→ **REQUIRED WORK**
Only the lines from the one with "At what coordinates" through the last line of the material below belong in the answer, copied exactly and without pictures.

→ **ENTRIES SHOWN**
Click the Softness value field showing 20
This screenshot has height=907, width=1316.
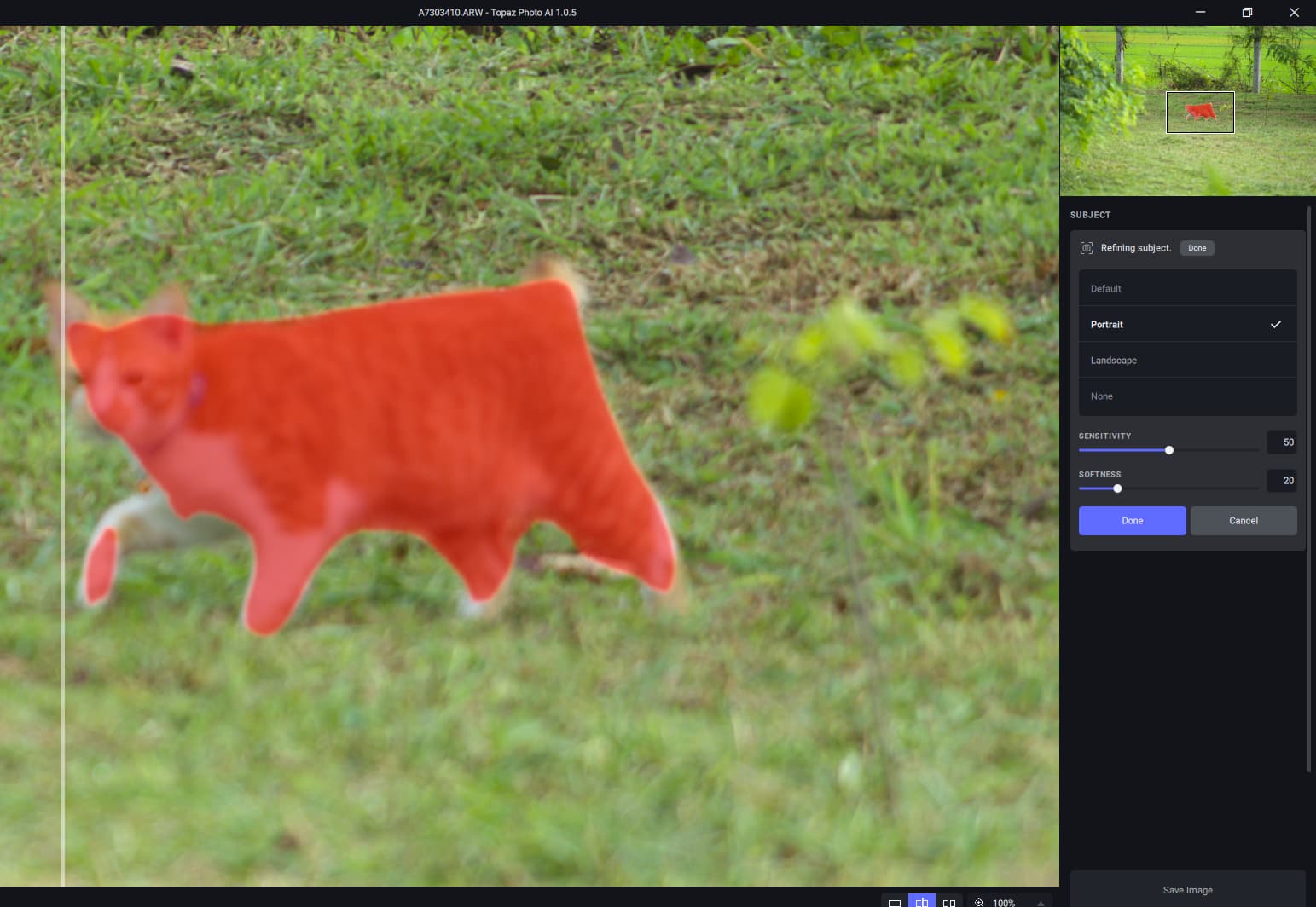(x=1282, y=481)
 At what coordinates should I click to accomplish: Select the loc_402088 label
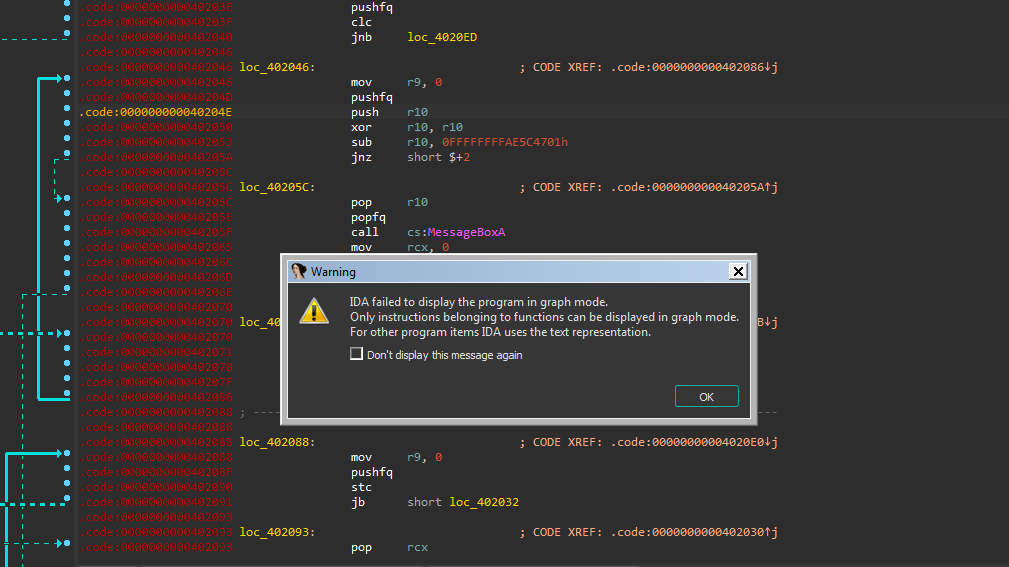click(276, 442)
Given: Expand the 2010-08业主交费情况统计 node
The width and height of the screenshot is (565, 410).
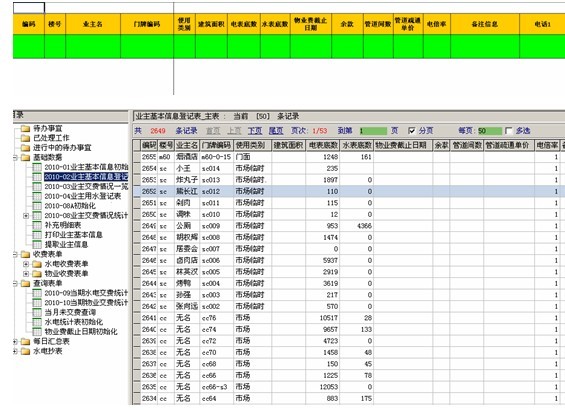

→ **ANSWER SECTION**
 At what coordinates should I click to accomplish: Select the loc_402088 label
click(276, 442)
Given: Expand the 2010-08业主交费情况统计 node
The width and height of the screenshot is (565, 410).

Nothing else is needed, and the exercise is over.